The combination of digital breast tomosynthesis (DBT) and digital mammography had a 21.6 higher invasive breast cancer detection rate for stage 1 tumors than digital mammography alone, according to a new study involving nearly 100,000 women.
The use of adjunctive digital breast tomosynthesis (DBT) may significantly enhance the detection of early-stage invasive breast cancer tumors, according to findings from a new multicenter randomized controlled trial.
For the study, recently published in Radiology, researchers compared the combination of DBT and synthesized mammography (SM) in 49,462 women versus the sole use of digital mammography (DM) in 49,669 women. The median age of both cohorts was 57, according to the subanalysis of the Tomosynthesis plus Synthesized Mammography (TOSYMA) study.
For stage 1 tumors, the study authors found that the combination of DBT and SM had a 51.6 invasive cancer detection rate (iCDR) per 10,000 women in contrast to a 30.0 iCDR for DM alone. The use of DBT and SM also detected a higher number of stage 1 tumors with grade 2 or grade 3 breast cancer (33.7 per 10,000 women) in comparison to DM (21.3 per 10,000 women), according to the researchers.
The irregular mass with surrounding architectural distortion in this digital breast tomosynthesis (DBT) exam was a grade 2 invasive carcinoma. (Image courtesy of Radiology.)
“The present subanalysis showed a higher rate of UICC stage 1 grade 1 cancer detection with DBT plus SM than with DM. However, the absolute rates and the absolute differences in rates between the screening arms were consistently higher for the more aggressive grade 2 and 3 cancers than for the less aggressive grade 1 cancers for all women as well as for the age- and breast density-related strata,” wrote lead study author Stefanie Weigel, M.D., who is affiliated with the Clinic for Radiology and Reference Center for Mammography at the University of Munster in Germany, and colleagues.
Noting that the study results were particularly pronounced in women between the ages of 60 and 70 with dense breasts, the authors pointed to a 55.4 iCDR per 10,000 women for DBT and SM in this population for grades 2 and 3 early-stage invasive breast cancer in comparison to a 33.9 iCDR for DM alone.

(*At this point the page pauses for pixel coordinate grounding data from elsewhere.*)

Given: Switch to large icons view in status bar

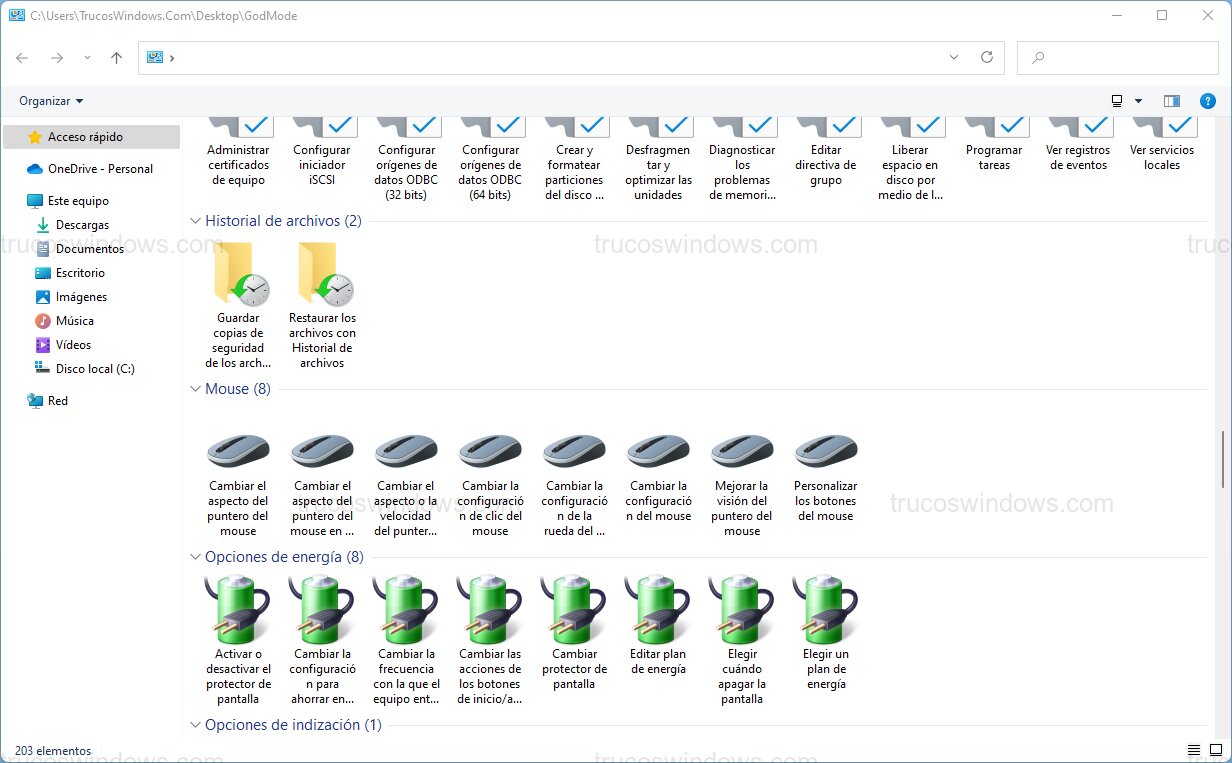Looking at the screenshot, I should click(x=1216, y=750).
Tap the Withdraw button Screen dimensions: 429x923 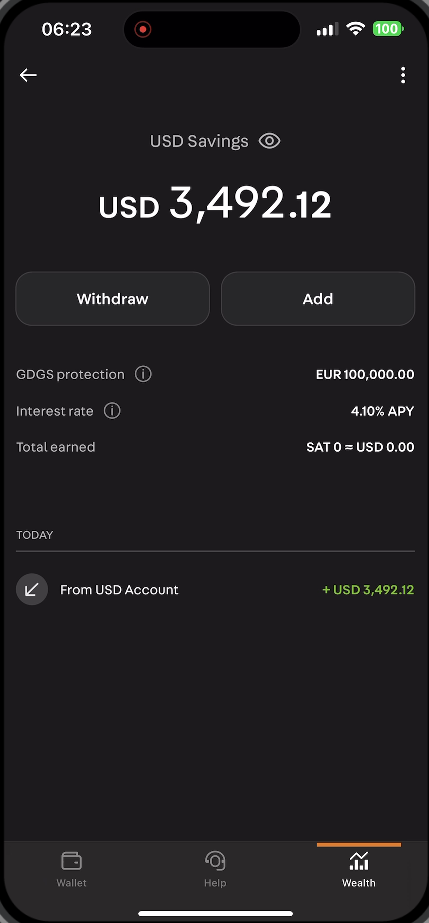click(x=112, y=298)
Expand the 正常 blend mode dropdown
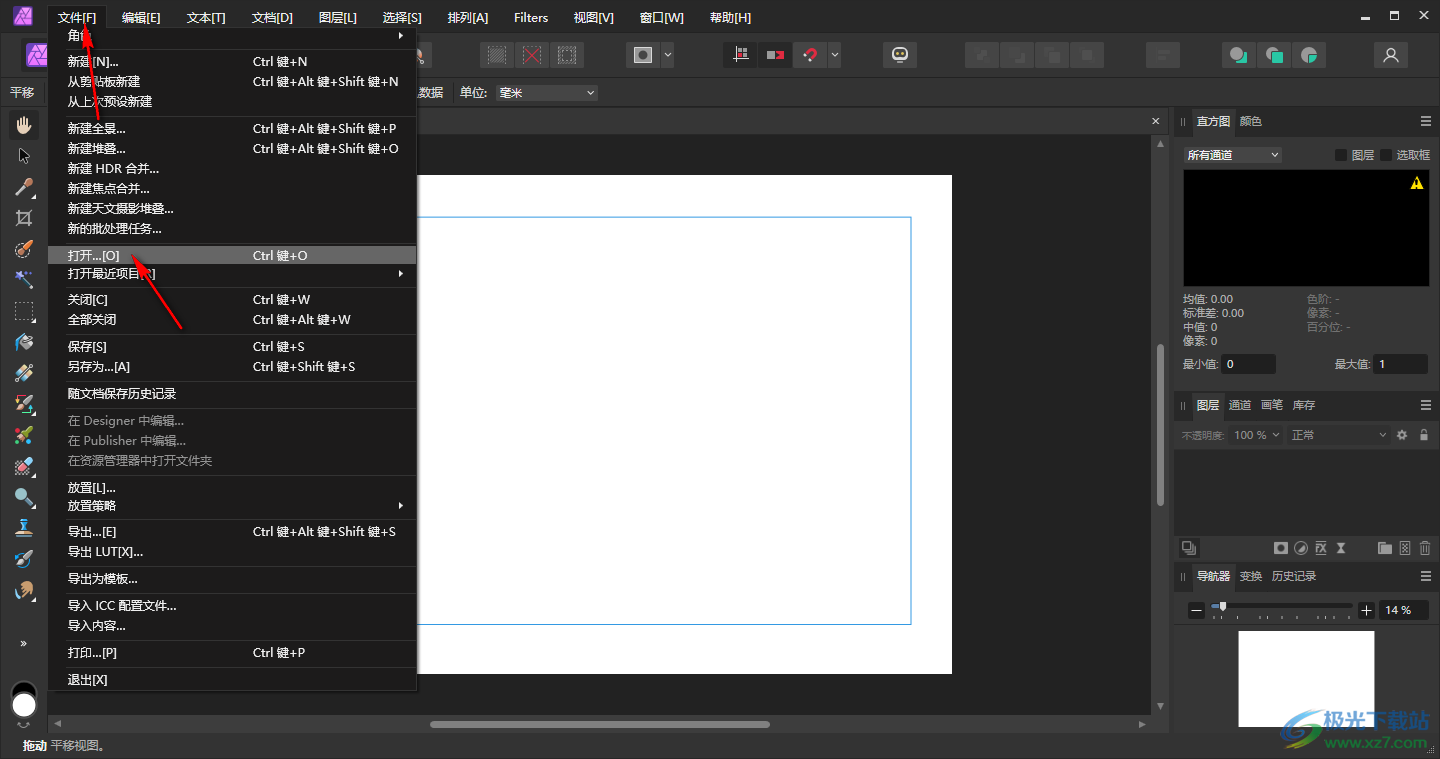 click(x=1339, y=435)
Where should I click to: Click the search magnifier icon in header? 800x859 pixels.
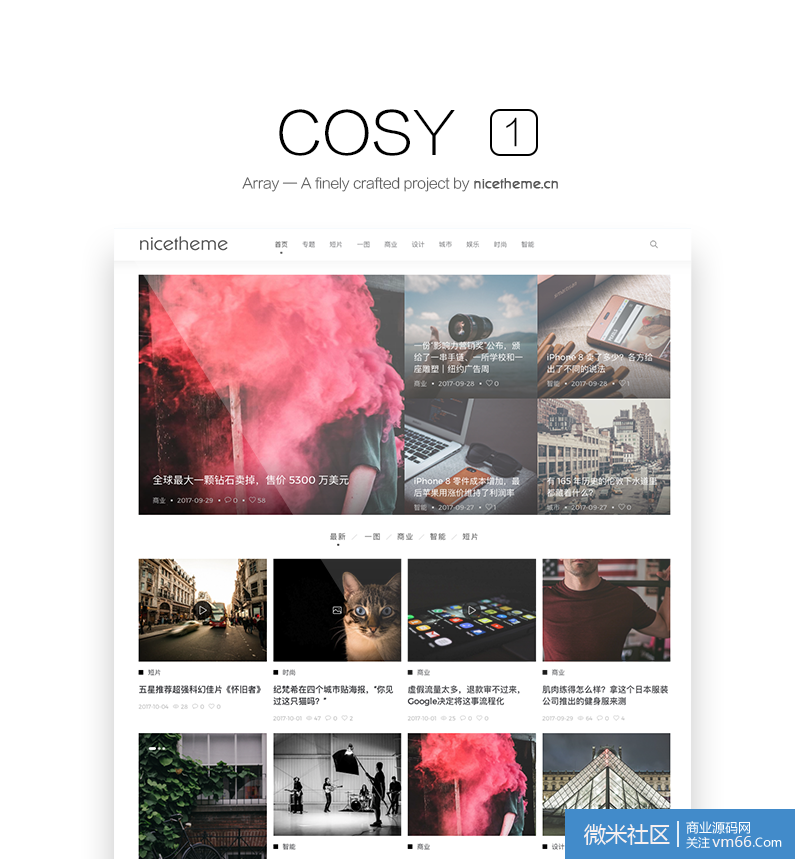(653, 244)
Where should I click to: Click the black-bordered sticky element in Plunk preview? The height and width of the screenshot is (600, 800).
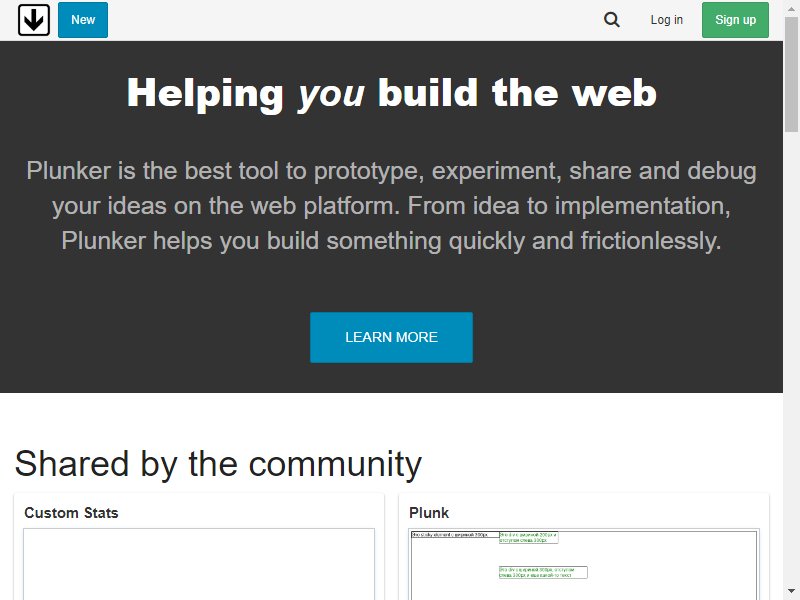455,535
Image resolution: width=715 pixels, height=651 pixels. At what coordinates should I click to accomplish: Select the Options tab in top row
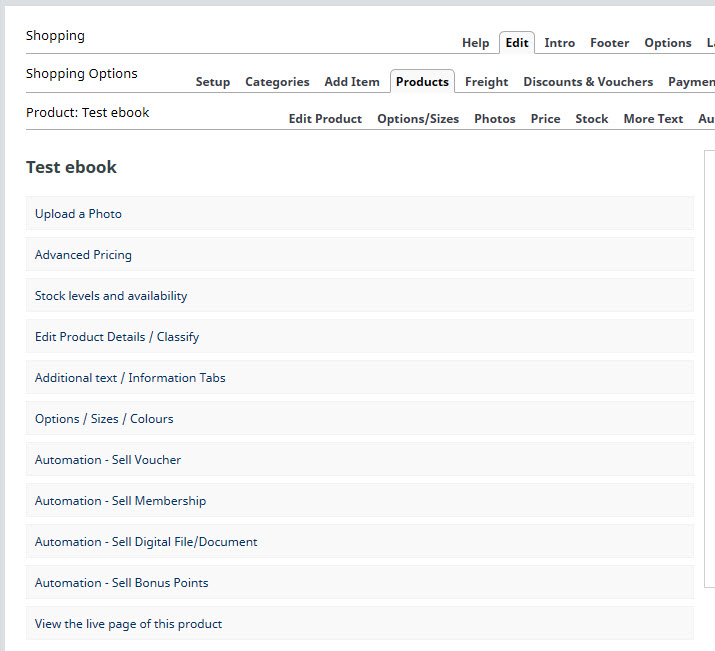pos(667,43)
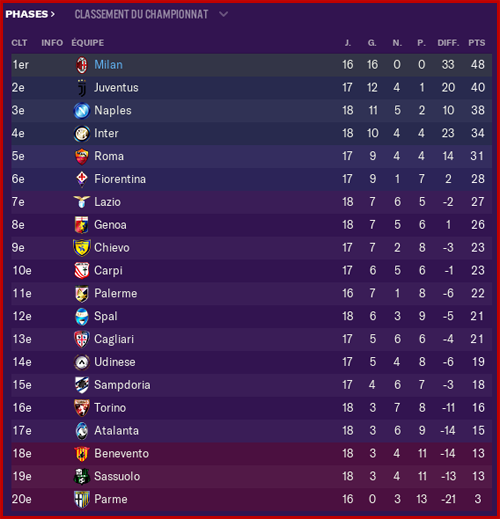
Task: Click the Napoli club badge
Action: coord(82,111)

“As the absolute benefit of breast cancer screening is known to be age dependent, DBT screening might further enhance screening advantages in the age group 60-70 years,” added Dr. Weigel and colleagues.
(Editor’s note: For related content, see “Large Study Shows Mixed Results in Comparison to DBT and Digital Mammography,” “FDA Clears Lunit’s AI-Powered Digital Breast Tomosynthesis Platform” and “Is There More Appropriate Use of BI-RADS Category 3 with DBT than Mammography in Patients with Breast Cancer History?”)
In regard to study limitations, the authors acknowledged the results may have limited application to broader populations as they were derived from one round of DBT screening in an ongoing digital mammography screening program with two-year intervals. The researchers also noted the exploratory nature of the research and maintained that comparative multicenter analysis would be necessary for validation of the study findings.